GVSU Beekeepers Club

GVL / Courtesy – GVSU Beekeepers Club Biomedical student Megan Damico works with bees at the Holland Meijer Campus Apiary on Friday, Feb. 17, 2017.

Dylan Grosser

The plight of honeybees in the world is still a major concern for the future of the ecosystem and the conservation of the environment. Pesticides, invasive plants, invasive parasites and deforestation are all causes of the global decline of honeybee populations. The Grand Valley State University beekeeping club is helping to raise awareness of the decline of honeybees by hosting events that feature information about honeybees and show off natural products made with GVSU bee honey.

The GVSU Beekeepers held an event Friday, March 17, called “Teas, Bees and Beekeeping” to discuss the basics of honeybee biology and to educate on the fundamentals of beekeeping. Liberal studies professor Anne Marie Fauvel gave the presentation on honeybees to the mixed crowd of those who were either a part of the beekeeping club or were interested but thus far noncommittal.

Megan Damico is one of the three co-presidents of the GVSU Beekeepers and said the event was created because of feedback from members who wanted more general knowledge about honeybees.

“We thought it would be a good thing to start with basics, so really learning the fundamentals of bees that helps you see the broader picture of why beekeeping is important for conservation,” Damico said.

Fauvel said the winter season is the time when beekeepers see the most hive loss, but this winter, the beekeeping club has experienced an unprecedented zero percent hive loss during the past few months in both the Holland and Allendale apiary sites. Fauvel attributed the success to the “warm” winter of 2016-17 but said the weather has made the bees more active during a time when they should be less active, causing them to eat up their food stores more quickly, so much so, in fact, that Fauvel has had to actually feed the honeybees.

“Normally, every year I put in one sugar block as an emergency feed in case they need it, and I usually take it out untouched in the spring,” Fauvel said. “This winter, I’m currently on my third round of sugar blocks.”

Fauvel could not say for sure how the honeybees would have been impacted if she had not fed them during the winter, but she said most likely the 100 percent survival rate of the honeybees would not have been achieved.

“I don’t know if we would have lost them all, if we would have lost half of them—I don’t know what that number would look like, (although) I’m pretty sure we wouldn’t have 100 percent survival,” Fauvel said.

As a beekeeper, Fauvel said she is constantly paying attention to the weather for the sake of her bees, like a farmer.
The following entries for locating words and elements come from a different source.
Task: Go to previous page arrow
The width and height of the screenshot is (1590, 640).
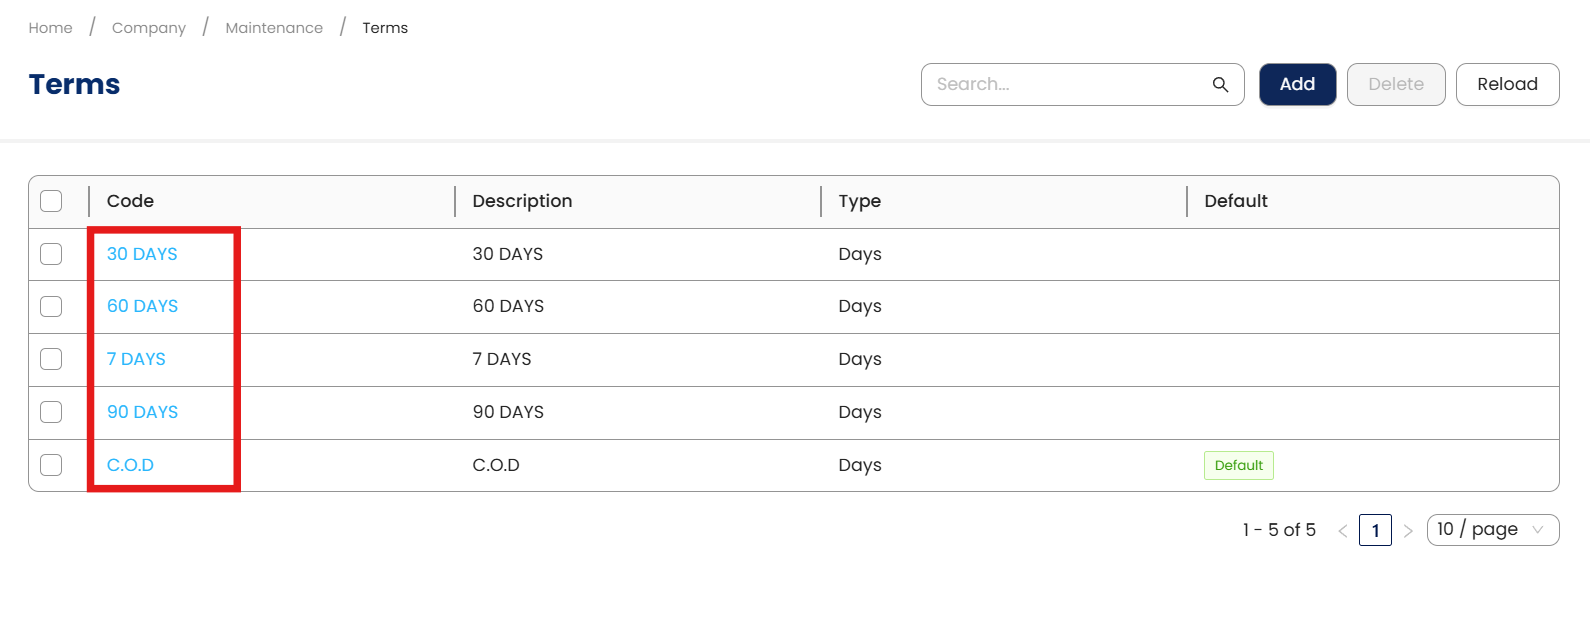Action: click(x=1343, y=531)
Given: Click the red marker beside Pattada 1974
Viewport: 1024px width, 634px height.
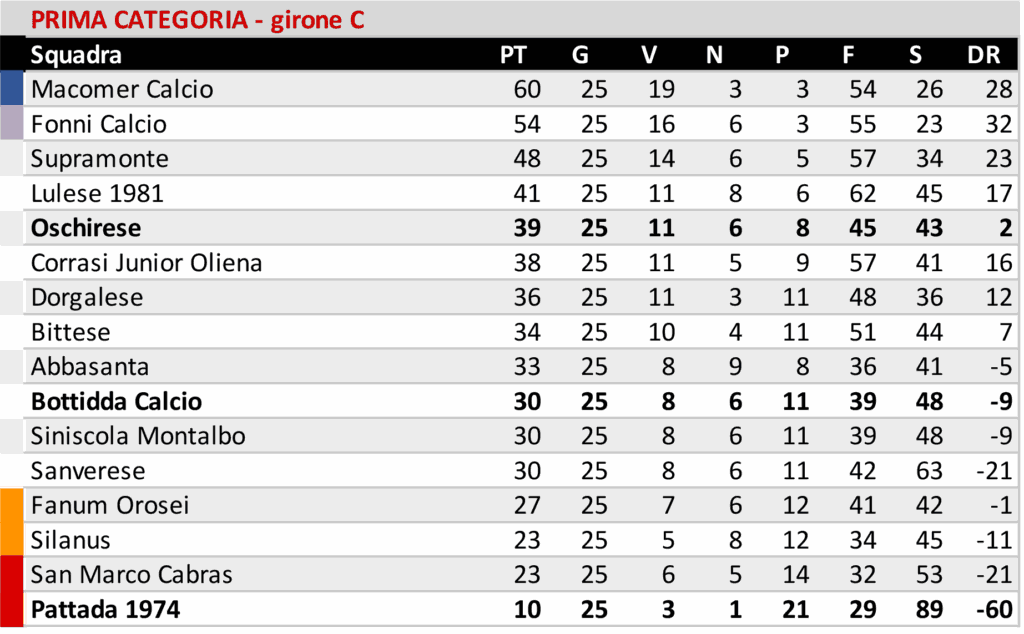Looking at the screenshot, I should click(x=11, y=609).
She said if the “warm” winters continue, it could impact the bees in terms of survival and honey production.

“Like any good farmer, my life relies on the weather, and so does the bees’,” Fauvel said.

The apiaries in Allendale and Holland were cleaned for pests, including the Varroa mite, in early September, which Fauvel said could also be a factor in the high survival rate.
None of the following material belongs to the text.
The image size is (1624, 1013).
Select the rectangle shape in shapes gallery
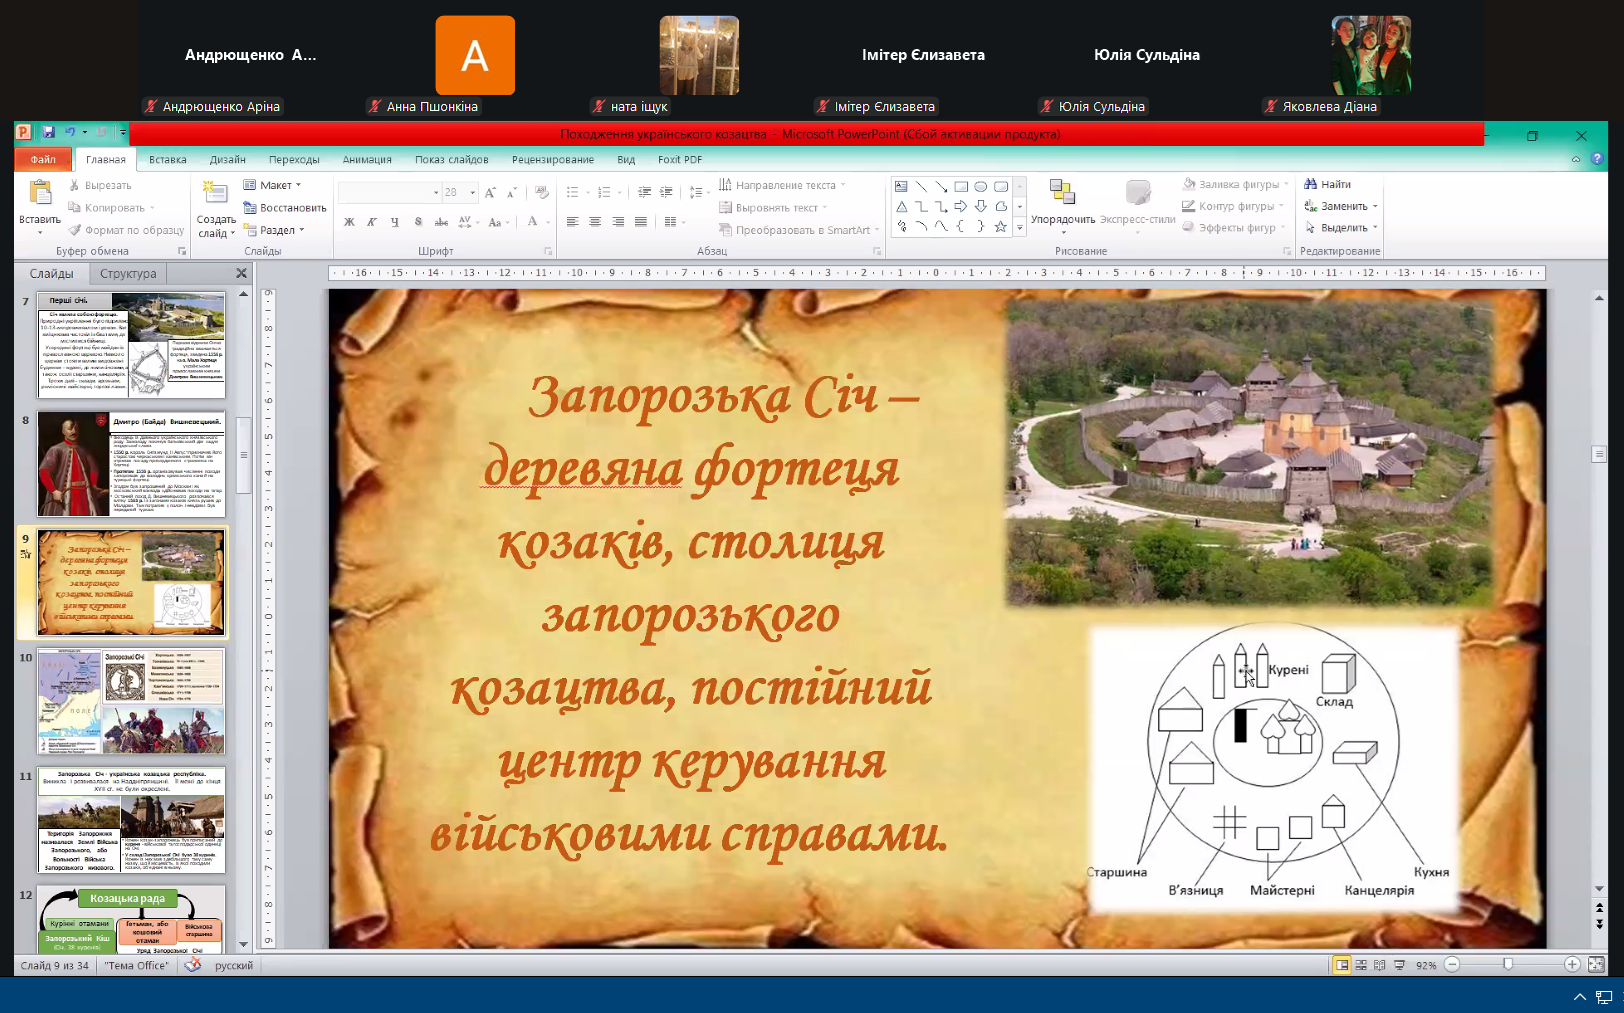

Two co-presidents of the beekeeping club, Emily Noordyke and Kali Smolen, will graduate this year from GVSU. Fauvel said she hopes to find individuals with interest in leadership as replacements for the beekeeping club so the organization can stick together and the work will not all fall to her.

Damico said recruitment and interest in beekeeping club is high. She said while there are only 10 members, she expects that number to grow.

“I just really want to make it a strong club so it can keep moving once we all graduate,” Damico said.

Damico said people in the beekeeping club come from multiple different backgrounds and hold different majors, creating a uniquely diverse organization.

“It’s really cool to just put all these people in a room and find the commonality between them, which is a weird obsession with bees,” Damico said.

The GVSU Beekeepers held honey extraction and bottling events in the fall and also held a salve-making event using beeswax Friday, February 17. The club has received funding to build an equipment shed and to “re-vamp” the Allendale site by relocating it onto a more solid foundation, which Fauvel said will take place in April 2017.

The GVSU Beekeepers have a Facebook page with more information on the club and the dates and times of future events. The beekeeping club is also selling the honey they have collected for $8 per jar, which can be bought at tables in the Kirkhof Center or in Lake Ontario Hall, Room 324.